◆ INSTRUCTIONS:
- A) Quote the stretch of the article on the NC3Rs prize from "This week the" through "of blindness globally.".
- B) Using the article on the NC3Rs prize, explain in one to three sentences why the new tissue method led to an eight-fold reduction in the number of animals used.
- C) Please carry on the article on the NC3Rs prize from its last sentence.

And the prize goes to...
Each year the National Centre for the Replacement, Refinement and Reduction of Animals in Research (NC3Rs) awards a prize for innovative research which has an impact on the use of animals in life sciences. Sponsored by GlaxoSmithKline, the prize consists of a grant of £10k, plus a personal award of £1k.
This week the result of the 2008 prize was announced, as decided by a prestigious panel of scientists. The recipients, Dr Keith Martin and Tom Johnson from the Centre for Brain Repair at the University of Cambridge, were awarded the prize for their work which looks at the potential of stem cells to help treat sight-threatening conditions such as glaucoma. Glaucoma is affects around 60 million people worldwide, and is the second biggest cause of blindness globally.
Keith Martin and Tom Johnson have pioneered a new method of using tissue that replaces the need for experiments on live animals. The new method has also brought about an eight-fold reduction in the number of animals used, because eight sections of tissue can be obtained from one rat.
Phil Willis, chair of the House of Commons science select committee presented the prize at a ceremony in London. In his speech, he praised the work noting that as well as making a significant breakthrough in glaucoma treatments, “The work of these outstanding scientists demonstrates graphically the value of engaging with the NC3Rs and that science can be enhanced, not hindered, by considering animal welfare issues.”

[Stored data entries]
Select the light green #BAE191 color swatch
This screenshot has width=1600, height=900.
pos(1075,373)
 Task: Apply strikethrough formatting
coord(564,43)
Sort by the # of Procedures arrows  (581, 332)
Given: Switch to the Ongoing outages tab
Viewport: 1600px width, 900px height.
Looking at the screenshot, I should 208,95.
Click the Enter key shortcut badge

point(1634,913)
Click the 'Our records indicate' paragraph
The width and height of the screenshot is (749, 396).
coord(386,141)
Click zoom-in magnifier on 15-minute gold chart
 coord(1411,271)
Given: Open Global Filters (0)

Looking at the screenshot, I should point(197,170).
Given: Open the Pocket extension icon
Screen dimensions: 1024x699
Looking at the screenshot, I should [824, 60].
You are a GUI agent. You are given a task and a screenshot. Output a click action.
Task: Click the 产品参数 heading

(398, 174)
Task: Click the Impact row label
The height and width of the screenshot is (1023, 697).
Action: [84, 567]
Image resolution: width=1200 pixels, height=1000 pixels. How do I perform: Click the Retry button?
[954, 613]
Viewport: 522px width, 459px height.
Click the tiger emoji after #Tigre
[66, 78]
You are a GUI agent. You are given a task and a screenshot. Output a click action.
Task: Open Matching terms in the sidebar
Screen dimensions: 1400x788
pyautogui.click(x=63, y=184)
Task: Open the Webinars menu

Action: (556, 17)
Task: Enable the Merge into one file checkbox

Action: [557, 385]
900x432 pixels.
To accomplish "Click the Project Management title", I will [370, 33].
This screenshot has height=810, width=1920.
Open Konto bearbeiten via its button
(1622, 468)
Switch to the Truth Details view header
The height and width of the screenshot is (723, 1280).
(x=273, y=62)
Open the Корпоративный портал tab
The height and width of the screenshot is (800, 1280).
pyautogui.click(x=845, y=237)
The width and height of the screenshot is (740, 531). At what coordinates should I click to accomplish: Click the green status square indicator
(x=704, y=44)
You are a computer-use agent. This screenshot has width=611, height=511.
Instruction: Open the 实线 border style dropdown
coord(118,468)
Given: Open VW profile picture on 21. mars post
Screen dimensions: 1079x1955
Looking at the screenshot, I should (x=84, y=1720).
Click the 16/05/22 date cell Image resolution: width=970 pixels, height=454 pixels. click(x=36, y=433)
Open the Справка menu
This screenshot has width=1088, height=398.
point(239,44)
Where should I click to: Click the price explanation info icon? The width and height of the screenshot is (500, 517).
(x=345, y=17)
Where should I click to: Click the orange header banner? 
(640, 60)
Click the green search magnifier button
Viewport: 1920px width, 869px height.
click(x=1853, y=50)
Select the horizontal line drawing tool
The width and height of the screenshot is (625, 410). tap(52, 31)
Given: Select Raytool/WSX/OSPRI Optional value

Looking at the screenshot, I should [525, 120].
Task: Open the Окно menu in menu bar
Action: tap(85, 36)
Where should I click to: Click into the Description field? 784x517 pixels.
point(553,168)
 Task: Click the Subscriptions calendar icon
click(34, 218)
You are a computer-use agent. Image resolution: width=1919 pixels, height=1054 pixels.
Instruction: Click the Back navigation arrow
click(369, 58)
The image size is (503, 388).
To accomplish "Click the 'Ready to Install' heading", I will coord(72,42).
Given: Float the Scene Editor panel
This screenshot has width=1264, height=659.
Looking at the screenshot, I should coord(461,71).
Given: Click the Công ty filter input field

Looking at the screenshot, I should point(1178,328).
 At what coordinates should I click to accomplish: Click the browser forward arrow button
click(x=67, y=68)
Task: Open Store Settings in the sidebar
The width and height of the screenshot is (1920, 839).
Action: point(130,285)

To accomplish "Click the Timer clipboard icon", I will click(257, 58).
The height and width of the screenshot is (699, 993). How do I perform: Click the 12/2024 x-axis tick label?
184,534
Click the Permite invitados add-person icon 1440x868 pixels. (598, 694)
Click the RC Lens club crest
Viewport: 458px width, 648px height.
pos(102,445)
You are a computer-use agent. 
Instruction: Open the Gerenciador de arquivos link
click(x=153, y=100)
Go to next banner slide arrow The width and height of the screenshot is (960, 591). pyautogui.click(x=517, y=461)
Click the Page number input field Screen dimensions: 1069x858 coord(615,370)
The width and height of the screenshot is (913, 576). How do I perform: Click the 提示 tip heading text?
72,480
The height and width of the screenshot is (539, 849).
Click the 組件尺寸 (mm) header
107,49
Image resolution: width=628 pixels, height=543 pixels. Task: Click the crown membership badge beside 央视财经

◆ RESPONSES PER TASK:
- A)
This week the result of the 2008 prize was announced, as decided by a prestigious panel of scientists. The recipients, Dr Keith Martin and Tom Johnson from the Centre for Brain Repair at the University of Cambridge, were awarded the prize for their work which looks at the potential of stem cells to help treat sight-threatening conditions such as glaucoma. Glaucoma is affects around 60 million people worldwide, and is the second biggest cause of blindness globally.

- B) The method cut animal use eight-fold because eight sections of tissue can be obtained from one rat.

- C)
Understanding Animal Research applauds the NC3Rs in their work. This prize demonstrates the excellent work being done by the scientific community on the 3Rs. This year is the 50th anniversary of the 3Rs concept, and we look forward to other events to mark the progress made so far and encourage future development.
Dr Vicky Robinson, chief executive of the NC3Rs, said: “This is exactly the type of outcome which the NC3Rs is committed to delivering across the life sciences and a great example of what can be achieved by applying the 3Rs.”
Because of the high quality of entries for the 3Rs Prize, the selection panel also awarded two Highly Commended prizes to Charalambos Tymvios from Imperial College London, and Dr Jenny Morton from University of Cambridge.